→ Raw data
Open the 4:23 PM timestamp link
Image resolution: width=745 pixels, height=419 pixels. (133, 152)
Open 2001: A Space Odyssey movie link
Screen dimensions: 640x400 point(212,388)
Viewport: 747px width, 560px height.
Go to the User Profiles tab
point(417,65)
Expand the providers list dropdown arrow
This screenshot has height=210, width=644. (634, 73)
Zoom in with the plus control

...

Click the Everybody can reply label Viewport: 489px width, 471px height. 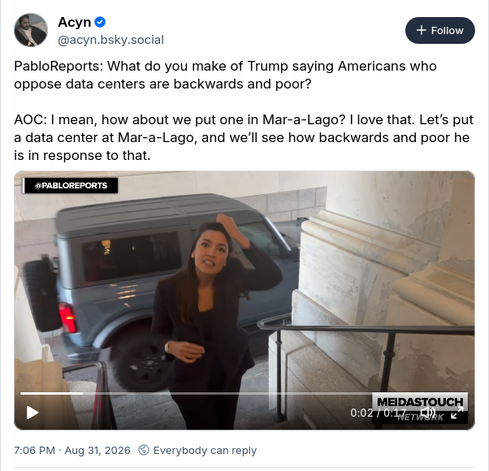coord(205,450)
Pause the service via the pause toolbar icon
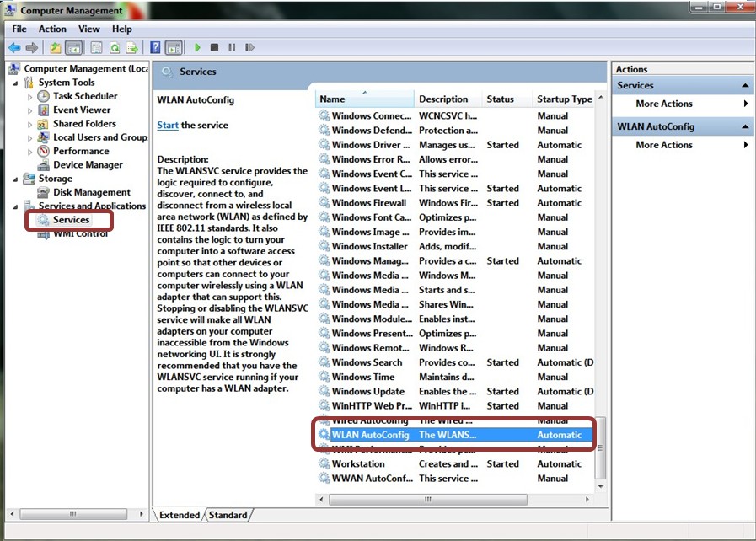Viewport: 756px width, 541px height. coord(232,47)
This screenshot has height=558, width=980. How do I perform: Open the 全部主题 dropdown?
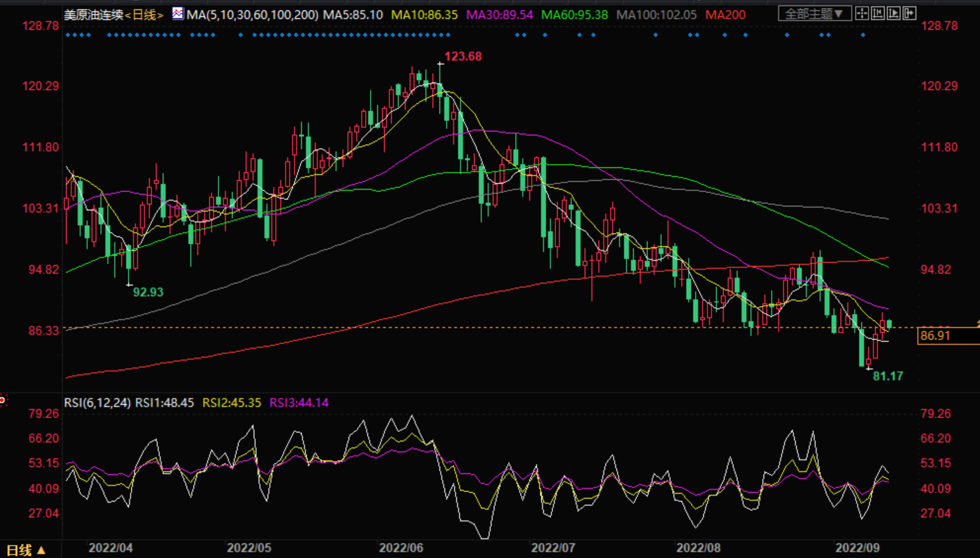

→ What to produce
Of all the entries above, repeat only the lines from the line that has "Open 2001: A Space Odyssey movie link" to the line that has "Zoom in with the plus control", both lines included, exactly.

→ Task result
Open 2001: A Space Odyssey movie link
Screen dimensions: 640x400 point(212,388)
Viewport: 747px width, 560px height.
Go to the User Profiles tab
point(417,65)
Expand the providers list dropdown arrow
This screenshot has height=210, width=644. (634, 73)
Zoom in with the plus control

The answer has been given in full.